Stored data
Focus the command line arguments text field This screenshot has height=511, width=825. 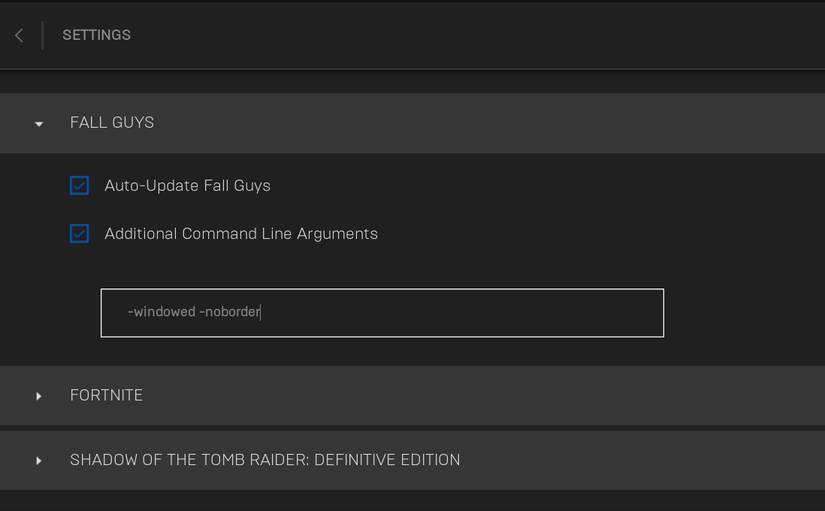click(x=382, y=312)
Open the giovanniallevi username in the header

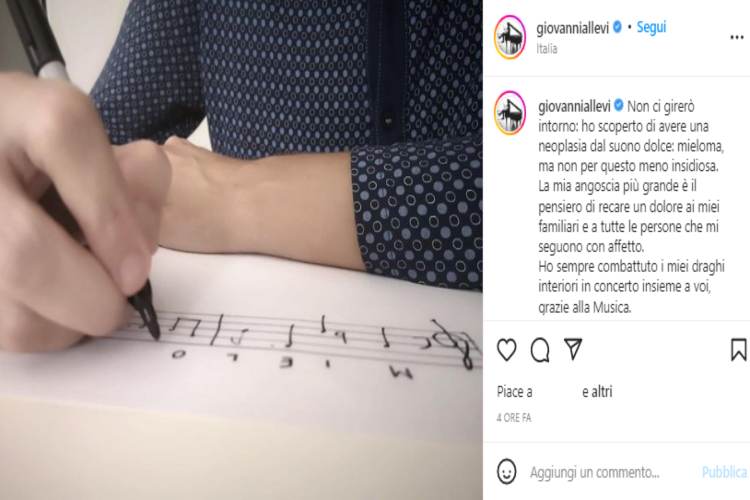click(x=573, y=28)
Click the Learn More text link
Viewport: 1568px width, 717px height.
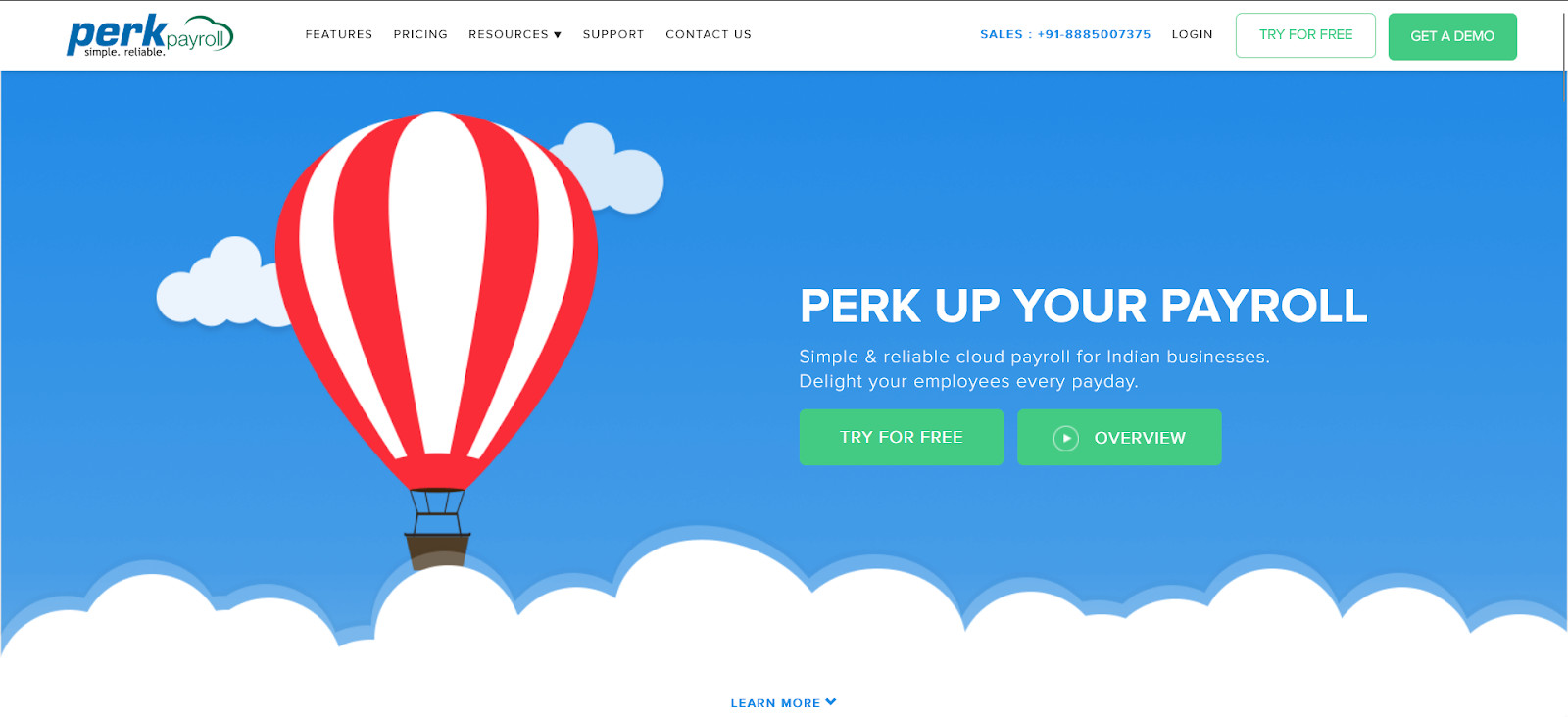(x=775, y=703)
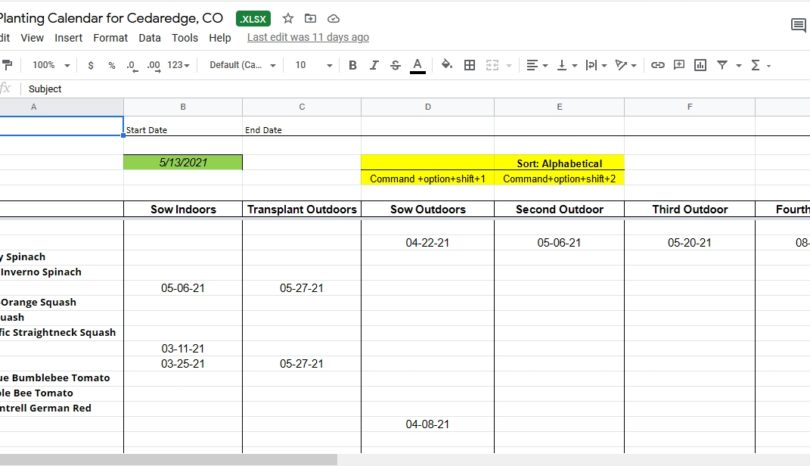The height and width of the screenshot is (466, 810).
Task: Click the green 5/13/2021 date cell
Action: (x=182, y=162)
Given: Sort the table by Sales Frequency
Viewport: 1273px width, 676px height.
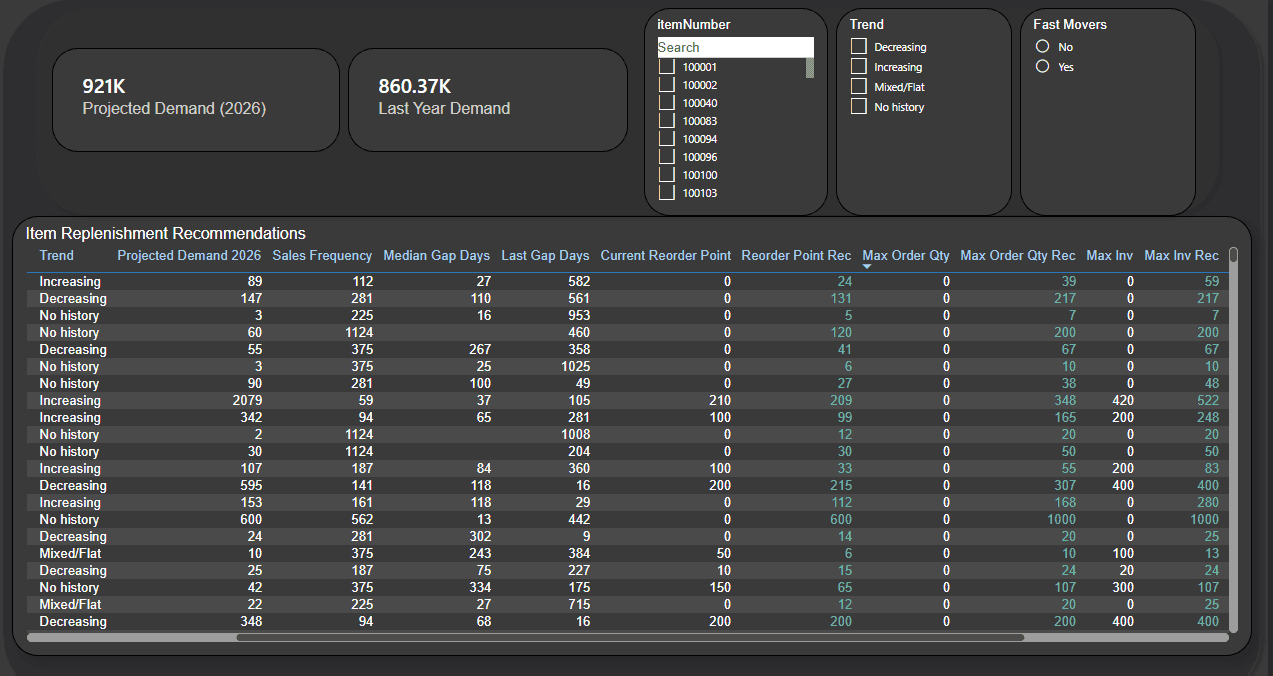Looking at the screenshot, I should [x=322, y=255].
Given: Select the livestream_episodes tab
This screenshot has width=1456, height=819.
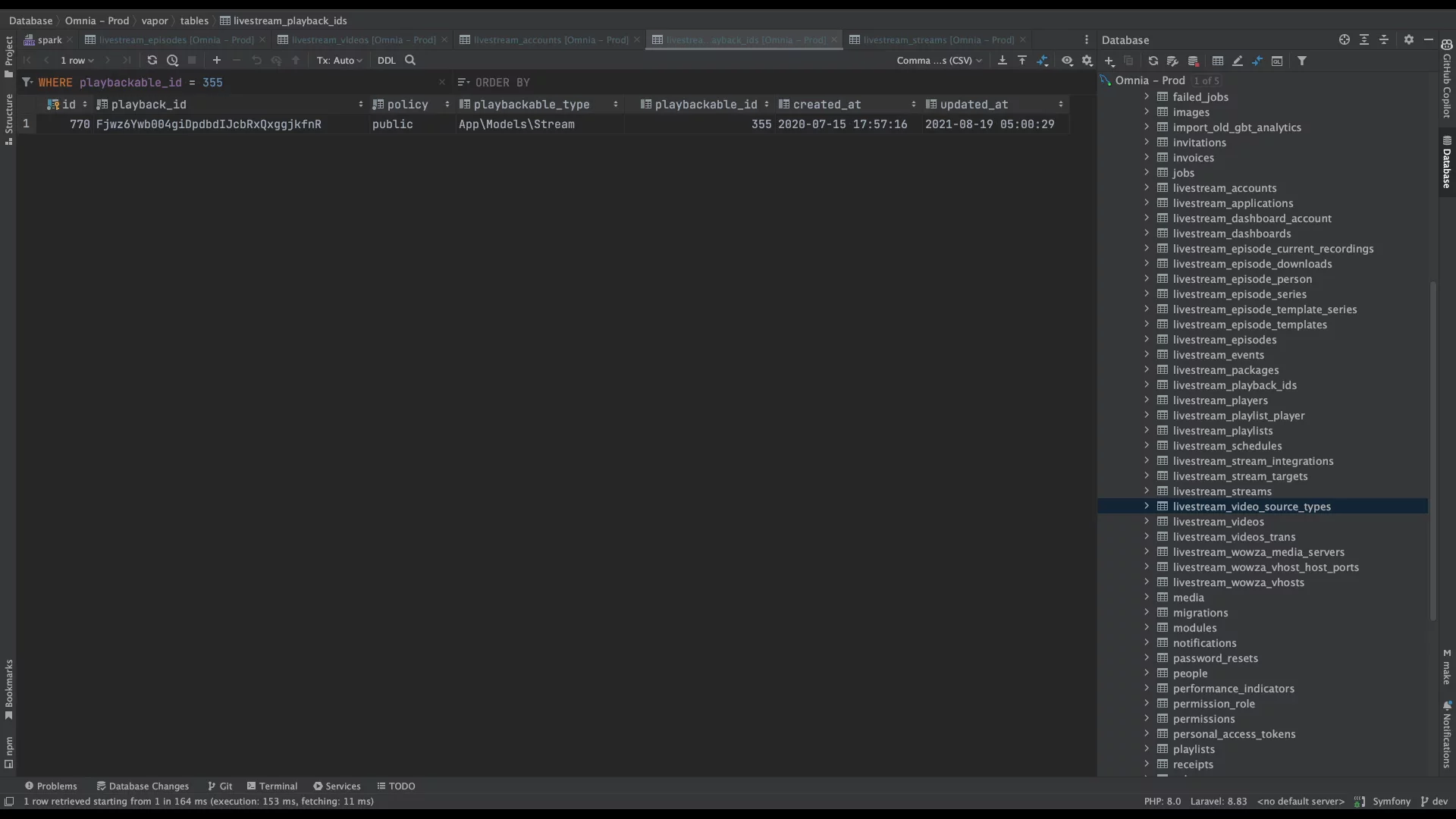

> WORK TO COMPLETE
Starting from the line with "Click the Learn More text link" in the records above, repeat each line exactly until you have written the line with "Given: Select the livestream_episodes tab", then stop; drop the pictures.

> RESULT OF THE EXERCISE
Click the Learn More text link
Viewport: 1568px width, 717px height.
(x=775, y=703)
The height and width of the screenshot is (466, 810).
Task: Click the green 5/13/2021 date cell
Action: (x=182, y=162)
Given: Sort the table by Sales Frequency
Viewport: 1273px width, 676px height.
Looking at the screenshot, I should [x=322, y=255].
Given: Select the livestream_episodes tab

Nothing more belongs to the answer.